Gravel biking is one of cycling’s fastest-growing disciplines. Whether you’re just hearing about this exciting segment of cycling or have been dirt road curious for some time, here are a few reasons why so many riders are hitting the dirt these days.

What is Gravel Grinding?

Gravel grinding—as this style of biking biking is often called—fills a wide chasm between the tackling of steep technical terrain on a mountain bike and hammering on smooth asphalt while road cycling. In its broadest terms, gravel biking is riding dirt roads on a drop-bar bike (i.e., a road-style bike with modified tires). However, many enthusiasts will counter that every bike is a gravel bike.

Credit: Tim Peck

Seven Reasons to Go Grind Gravel

From improved equipment to shifting attitudes around cycling, there are a number of reasons why gravel grinding is rapidly growing in popularity.

1. Versatility

There’s a popular thought among cycling enthusiasts that the right number of bikes to own is “n+1”—that is the number of bikes you currently own, plus one. While a gravel bike will not fill the needs of every rider—you won’t see many of them at the bike park or on super-fast group rides—they do meet the needs of most cyclists.

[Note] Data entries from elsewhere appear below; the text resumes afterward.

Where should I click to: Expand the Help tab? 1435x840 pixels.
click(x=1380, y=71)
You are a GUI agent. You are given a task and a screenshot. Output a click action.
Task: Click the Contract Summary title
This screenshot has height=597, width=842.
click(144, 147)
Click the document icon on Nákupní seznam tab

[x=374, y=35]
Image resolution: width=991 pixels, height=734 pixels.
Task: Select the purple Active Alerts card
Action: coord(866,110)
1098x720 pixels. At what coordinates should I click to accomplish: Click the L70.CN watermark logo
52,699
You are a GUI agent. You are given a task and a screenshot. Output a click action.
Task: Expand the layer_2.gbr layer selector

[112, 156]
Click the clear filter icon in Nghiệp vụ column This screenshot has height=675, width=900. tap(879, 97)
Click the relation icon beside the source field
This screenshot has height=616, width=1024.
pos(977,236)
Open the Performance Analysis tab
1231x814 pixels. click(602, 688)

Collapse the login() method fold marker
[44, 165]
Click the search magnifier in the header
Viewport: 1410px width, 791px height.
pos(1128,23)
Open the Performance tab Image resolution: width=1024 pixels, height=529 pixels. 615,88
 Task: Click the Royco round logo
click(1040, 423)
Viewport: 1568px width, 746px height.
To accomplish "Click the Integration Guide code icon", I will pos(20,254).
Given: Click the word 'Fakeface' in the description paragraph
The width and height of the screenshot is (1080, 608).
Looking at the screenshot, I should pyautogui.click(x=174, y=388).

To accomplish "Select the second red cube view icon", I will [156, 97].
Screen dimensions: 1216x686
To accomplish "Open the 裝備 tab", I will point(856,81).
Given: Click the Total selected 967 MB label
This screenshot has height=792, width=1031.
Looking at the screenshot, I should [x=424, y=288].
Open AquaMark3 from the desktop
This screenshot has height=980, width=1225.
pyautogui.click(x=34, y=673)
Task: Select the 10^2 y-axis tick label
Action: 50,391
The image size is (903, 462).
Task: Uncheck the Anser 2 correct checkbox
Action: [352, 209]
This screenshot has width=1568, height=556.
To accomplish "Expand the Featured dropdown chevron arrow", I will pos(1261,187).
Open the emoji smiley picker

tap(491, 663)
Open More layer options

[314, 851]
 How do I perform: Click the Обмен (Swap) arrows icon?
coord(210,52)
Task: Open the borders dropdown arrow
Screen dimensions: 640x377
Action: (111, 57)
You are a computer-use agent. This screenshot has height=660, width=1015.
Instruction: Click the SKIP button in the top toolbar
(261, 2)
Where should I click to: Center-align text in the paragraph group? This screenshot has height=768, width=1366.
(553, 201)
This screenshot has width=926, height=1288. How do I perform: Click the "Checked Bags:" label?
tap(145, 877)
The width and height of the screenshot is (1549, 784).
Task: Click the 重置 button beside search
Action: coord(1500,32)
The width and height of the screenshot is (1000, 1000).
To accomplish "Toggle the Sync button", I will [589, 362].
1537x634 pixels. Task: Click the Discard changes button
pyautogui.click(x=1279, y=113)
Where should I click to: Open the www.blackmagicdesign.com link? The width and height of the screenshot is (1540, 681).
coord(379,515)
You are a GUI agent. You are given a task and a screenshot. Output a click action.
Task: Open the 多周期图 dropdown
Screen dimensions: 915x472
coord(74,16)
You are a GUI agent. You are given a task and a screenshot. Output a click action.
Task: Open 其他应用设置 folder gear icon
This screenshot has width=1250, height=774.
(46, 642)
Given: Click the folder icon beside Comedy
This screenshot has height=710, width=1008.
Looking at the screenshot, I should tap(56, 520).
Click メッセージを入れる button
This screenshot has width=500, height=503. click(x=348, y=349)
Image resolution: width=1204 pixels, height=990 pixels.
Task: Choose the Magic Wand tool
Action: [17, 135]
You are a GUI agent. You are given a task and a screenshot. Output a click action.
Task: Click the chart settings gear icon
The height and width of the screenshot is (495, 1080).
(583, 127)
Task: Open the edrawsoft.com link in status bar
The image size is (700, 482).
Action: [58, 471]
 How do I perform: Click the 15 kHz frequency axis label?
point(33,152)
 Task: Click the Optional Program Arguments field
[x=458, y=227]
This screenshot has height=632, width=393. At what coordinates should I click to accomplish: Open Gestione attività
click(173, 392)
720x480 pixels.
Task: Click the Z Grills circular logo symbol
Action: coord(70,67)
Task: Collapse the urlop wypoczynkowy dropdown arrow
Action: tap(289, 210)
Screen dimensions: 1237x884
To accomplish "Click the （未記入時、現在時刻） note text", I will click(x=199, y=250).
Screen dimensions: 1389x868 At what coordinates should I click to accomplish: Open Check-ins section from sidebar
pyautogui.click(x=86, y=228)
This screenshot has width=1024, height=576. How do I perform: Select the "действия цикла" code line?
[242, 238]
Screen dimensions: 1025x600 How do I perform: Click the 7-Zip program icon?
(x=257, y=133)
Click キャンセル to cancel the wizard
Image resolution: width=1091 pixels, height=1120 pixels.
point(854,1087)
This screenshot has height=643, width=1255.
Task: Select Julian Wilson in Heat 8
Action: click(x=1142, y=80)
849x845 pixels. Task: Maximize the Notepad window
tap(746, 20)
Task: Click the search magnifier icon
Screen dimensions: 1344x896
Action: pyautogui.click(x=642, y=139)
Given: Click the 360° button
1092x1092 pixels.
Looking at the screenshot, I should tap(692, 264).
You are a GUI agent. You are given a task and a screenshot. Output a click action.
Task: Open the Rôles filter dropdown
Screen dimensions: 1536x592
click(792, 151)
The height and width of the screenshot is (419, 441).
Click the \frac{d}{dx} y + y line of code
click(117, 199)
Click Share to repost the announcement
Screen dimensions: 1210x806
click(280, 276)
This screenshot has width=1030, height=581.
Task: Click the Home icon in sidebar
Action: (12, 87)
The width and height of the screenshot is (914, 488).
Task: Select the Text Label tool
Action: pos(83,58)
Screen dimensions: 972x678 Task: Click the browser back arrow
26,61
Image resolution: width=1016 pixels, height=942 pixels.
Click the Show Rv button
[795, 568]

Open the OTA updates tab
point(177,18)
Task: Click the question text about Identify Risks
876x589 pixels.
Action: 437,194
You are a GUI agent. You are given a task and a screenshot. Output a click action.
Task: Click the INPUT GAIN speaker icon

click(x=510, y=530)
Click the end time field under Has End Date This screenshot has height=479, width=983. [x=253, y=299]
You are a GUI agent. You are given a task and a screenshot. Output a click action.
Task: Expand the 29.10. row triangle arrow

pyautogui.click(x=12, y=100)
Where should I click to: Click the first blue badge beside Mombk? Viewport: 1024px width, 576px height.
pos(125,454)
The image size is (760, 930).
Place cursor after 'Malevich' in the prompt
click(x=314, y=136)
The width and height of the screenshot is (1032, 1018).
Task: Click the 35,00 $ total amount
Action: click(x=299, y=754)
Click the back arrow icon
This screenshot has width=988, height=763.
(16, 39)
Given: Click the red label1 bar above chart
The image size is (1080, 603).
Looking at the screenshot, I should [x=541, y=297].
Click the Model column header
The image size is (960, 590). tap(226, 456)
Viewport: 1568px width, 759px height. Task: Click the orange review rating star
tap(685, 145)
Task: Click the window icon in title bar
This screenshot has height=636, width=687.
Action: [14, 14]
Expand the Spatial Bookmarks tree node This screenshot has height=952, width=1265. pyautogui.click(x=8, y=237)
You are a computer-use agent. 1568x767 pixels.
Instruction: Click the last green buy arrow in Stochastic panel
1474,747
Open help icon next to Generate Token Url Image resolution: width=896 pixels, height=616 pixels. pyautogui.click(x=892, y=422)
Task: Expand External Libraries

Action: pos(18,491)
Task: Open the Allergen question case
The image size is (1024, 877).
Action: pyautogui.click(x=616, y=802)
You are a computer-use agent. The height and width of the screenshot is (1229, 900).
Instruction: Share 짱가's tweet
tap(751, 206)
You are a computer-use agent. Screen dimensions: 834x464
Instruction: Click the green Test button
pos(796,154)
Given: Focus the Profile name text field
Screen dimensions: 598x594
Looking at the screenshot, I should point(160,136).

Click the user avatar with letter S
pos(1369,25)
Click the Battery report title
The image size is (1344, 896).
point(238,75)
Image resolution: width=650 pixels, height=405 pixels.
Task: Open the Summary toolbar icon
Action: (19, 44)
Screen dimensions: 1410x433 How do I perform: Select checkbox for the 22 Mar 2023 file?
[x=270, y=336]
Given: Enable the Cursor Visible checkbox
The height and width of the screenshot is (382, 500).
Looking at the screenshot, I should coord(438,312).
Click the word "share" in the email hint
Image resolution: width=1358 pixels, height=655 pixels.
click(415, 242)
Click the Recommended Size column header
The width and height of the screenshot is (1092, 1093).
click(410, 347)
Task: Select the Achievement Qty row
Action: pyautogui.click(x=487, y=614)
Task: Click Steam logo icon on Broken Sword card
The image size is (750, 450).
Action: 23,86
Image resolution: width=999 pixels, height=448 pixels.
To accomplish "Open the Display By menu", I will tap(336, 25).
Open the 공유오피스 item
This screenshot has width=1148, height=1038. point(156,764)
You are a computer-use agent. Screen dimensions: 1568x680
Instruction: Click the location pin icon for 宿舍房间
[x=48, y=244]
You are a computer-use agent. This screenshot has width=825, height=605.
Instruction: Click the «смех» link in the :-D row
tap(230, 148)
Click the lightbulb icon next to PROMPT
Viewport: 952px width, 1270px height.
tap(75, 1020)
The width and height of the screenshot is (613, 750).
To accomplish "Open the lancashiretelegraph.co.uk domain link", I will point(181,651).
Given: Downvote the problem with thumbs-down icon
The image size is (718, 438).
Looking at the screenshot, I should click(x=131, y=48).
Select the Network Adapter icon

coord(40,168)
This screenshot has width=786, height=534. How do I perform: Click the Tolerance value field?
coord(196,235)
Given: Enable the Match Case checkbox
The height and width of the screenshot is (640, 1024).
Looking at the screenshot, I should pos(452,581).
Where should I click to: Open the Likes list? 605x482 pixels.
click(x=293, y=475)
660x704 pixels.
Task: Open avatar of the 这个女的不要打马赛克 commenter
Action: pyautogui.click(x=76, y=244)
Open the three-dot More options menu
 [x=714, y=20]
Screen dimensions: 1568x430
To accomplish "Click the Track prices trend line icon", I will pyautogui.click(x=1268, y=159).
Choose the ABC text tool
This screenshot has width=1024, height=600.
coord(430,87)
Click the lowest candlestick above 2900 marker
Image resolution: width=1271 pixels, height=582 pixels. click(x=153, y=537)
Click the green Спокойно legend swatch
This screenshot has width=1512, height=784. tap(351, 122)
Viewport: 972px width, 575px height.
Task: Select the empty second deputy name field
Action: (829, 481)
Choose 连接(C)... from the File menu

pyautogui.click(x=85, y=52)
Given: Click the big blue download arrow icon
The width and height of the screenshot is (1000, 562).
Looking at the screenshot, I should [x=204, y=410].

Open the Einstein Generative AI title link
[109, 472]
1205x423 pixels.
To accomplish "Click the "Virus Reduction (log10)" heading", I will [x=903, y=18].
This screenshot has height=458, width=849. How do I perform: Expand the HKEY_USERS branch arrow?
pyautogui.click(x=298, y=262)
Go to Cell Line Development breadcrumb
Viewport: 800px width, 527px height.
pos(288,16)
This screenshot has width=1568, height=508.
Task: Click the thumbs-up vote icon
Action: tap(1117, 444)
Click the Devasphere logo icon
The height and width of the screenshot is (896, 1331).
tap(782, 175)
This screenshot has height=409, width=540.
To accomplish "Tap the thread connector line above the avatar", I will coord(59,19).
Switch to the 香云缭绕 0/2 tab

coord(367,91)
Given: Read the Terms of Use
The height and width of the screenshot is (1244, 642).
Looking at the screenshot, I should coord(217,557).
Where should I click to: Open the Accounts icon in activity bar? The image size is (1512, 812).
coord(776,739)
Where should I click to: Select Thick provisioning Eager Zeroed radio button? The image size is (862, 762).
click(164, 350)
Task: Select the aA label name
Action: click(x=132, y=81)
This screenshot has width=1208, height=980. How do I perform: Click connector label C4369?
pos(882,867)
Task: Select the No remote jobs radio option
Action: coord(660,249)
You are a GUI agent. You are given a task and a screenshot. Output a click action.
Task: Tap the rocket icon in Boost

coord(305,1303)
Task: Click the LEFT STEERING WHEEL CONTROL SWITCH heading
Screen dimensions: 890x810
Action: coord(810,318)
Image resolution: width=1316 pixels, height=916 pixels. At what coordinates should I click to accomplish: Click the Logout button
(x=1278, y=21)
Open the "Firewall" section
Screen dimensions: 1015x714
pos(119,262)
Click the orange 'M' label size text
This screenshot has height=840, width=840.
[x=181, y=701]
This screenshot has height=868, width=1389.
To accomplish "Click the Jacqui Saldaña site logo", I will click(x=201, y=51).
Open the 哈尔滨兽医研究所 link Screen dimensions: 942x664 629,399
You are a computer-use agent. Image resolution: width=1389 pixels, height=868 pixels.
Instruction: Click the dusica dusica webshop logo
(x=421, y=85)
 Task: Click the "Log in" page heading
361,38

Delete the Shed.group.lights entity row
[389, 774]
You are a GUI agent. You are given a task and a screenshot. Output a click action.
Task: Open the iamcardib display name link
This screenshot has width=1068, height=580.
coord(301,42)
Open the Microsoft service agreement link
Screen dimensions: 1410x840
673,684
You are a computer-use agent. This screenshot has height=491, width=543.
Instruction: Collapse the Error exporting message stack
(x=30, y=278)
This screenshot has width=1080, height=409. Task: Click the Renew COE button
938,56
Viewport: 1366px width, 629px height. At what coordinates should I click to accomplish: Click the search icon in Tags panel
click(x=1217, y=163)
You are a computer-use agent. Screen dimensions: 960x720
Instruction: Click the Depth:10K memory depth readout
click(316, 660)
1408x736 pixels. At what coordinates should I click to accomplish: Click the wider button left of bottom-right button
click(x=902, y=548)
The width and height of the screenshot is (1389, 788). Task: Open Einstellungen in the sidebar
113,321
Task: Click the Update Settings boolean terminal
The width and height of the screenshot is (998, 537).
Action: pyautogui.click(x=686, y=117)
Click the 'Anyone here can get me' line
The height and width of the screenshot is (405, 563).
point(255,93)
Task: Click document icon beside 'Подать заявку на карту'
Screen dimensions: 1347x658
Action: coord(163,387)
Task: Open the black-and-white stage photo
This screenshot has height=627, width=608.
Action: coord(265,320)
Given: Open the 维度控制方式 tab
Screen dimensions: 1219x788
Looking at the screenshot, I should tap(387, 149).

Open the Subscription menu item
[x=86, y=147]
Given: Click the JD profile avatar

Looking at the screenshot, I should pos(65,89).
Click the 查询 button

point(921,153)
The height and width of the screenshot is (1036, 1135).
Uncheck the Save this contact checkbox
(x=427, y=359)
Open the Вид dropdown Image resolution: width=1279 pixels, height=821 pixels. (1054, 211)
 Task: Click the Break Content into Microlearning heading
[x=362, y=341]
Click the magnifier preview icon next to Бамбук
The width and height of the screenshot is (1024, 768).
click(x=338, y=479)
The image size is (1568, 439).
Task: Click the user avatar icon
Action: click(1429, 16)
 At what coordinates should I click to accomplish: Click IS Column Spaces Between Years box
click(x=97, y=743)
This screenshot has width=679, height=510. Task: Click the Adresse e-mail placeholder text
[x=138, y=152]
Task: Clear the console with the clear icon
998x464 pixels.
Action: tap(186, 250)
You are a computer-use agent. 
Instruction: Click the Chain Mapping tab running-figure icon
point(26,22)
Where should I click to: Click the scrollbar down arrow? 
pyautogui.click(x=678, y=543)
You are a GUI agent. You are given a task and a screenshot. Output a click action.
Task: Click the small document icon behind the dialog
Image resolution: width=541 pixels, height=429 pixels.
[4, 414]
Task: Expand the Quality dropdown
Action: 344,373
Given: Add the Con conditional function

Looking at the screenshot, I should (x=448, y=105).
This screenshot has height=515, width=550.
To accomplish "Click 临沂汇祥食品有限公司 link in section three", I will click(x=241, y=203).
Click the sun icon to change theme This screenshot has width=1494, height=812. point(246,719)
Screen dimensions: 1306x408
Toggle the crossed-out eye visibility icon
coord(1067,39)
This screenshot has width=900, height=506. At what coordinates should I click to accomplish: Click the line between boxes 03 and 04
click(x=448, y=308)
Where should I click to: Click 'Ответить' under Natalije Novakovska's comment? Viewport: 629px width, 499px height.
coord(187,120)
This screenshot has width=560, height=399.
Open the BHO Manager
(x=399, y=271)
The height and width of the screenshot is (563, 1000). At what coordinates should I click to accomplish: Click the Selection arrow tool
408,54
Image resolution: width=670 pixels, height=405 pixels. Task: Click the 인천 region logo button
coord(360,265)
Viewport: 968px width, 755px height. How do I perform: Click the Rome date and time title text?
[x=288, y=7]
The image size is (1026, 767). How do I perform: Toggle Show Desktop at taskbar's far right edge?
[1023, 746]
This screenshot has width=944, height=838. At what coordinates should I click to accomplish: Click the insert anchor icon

Gravel bikes are enablers, allowing you to explore places where a mountain bike is impractical, slow, and heavy but a road bike just isn’t enough. They’re capable of handling singletrack, comfortable and fast enough for road rides, great for running errands around town, and generally feature a variety of mounts to accommodate touring and bikepacking accessories.

With subtle tweaks—particularly to tires and gearing—you can even finetune a gravel bike to the conditions you most commonly ride. For example, those spending a lot of time on the road will want smooth, skinny tires and favor narrower gearing while those getting into the rough stuff might opt for fat, knobby tires and wider gearing or even a 1x drivetrain (just one front chain ring instead of two).

Credit: Tim Peck

2. Less Traffic

Riding a bike on the road often means riding alongside fast-moving traffic, distracted drivers, and occasional close calls with cars and trucks. The dirt roads that attract gravel grinders are generally a safer alternative to paved roads—they’re typically located in rural areas, receive minimal traffic, and the traffic they do get typically travels at slower speeds and requires more attentive driving.

3. Winter Ready

With the arrival of winter—hiding the trails underneath a layer of snow and covering the roads in slush and grime—many cyclists in New England turn to the trainer. However, gravel bikes are particularly adept at handling winter conditions thanks to their ability to run fat, knobby tires that are ideal for navigating snow- and salt-covered roads, disc brakes that offer an abundance of stopping power, and their readiness to accept a variety of mudguards and fenders.

Credit: Tim Peck

4. Super Social

Whether you’re ripping narrow singletrack on your mountain bike or cruising down a busy street on your road bike, you’re often cycling in front of, or behind, your riding partners. The quieter dirt roads that gravel grinders gravitate toward often allow you to ride side by side, allowing for a more social riding experience.

5. Extra Adventurous

The versatile nature of gravel bikes encourages exploration and emboldens you to take the road less traveled—whether it’s the fire road crossing your favorite slice of singletrack or the busted-up old street that you’ve always avoided on your road bike. This kind of biking simply allows you to enjoy pedaling on a wide variety of surfaces, including dirt roads, fire roads, farm tracks, bike paths, trails in the woods, poorly surfaced streets, and proper pavement. Also, since a majority of the best gravel roads are found in areas not frequently traveled by cars, gravel riding pushes cyclists to explore new areas.

6. Improved Experience

Seeking out gravel roads normally means rides in rural areas, away from the annoyances of everyday life, and ultimately delivers a more enjoyable overall experience. Big views, clean air, and an abundance of wildlife are all hallmarks of great gravel rides. Get far enough off the grid and you might even outride cell service, allowing you to truly get away from it all.

7. More Comfortable

Gravel bikes offer a much more pleasant ride than road bikes without the power-sucking suspension found on many mountain bikes. Gravel bikes have a more upright geometry than road bikes (which makes them more comfortable on long rides) and are commonly equipped with flared bars that offer a more pleasant hand position and greater stability. Although most gravel bikes don’t feature suspension, the wider tires found on them are great for absorbing bumps, smoothing out the ride, and ultimately allowing you to ride longer and farther.

Credit: Tim Peck

In the end, the best reason to go gravel riding is that it’s fun. So whether you’re riding a dedicated gravel rig, a mountain bike with slicks, or a converted road bike, hit the dirt, explore some new terrain, and discover another way to have fun on two wheels.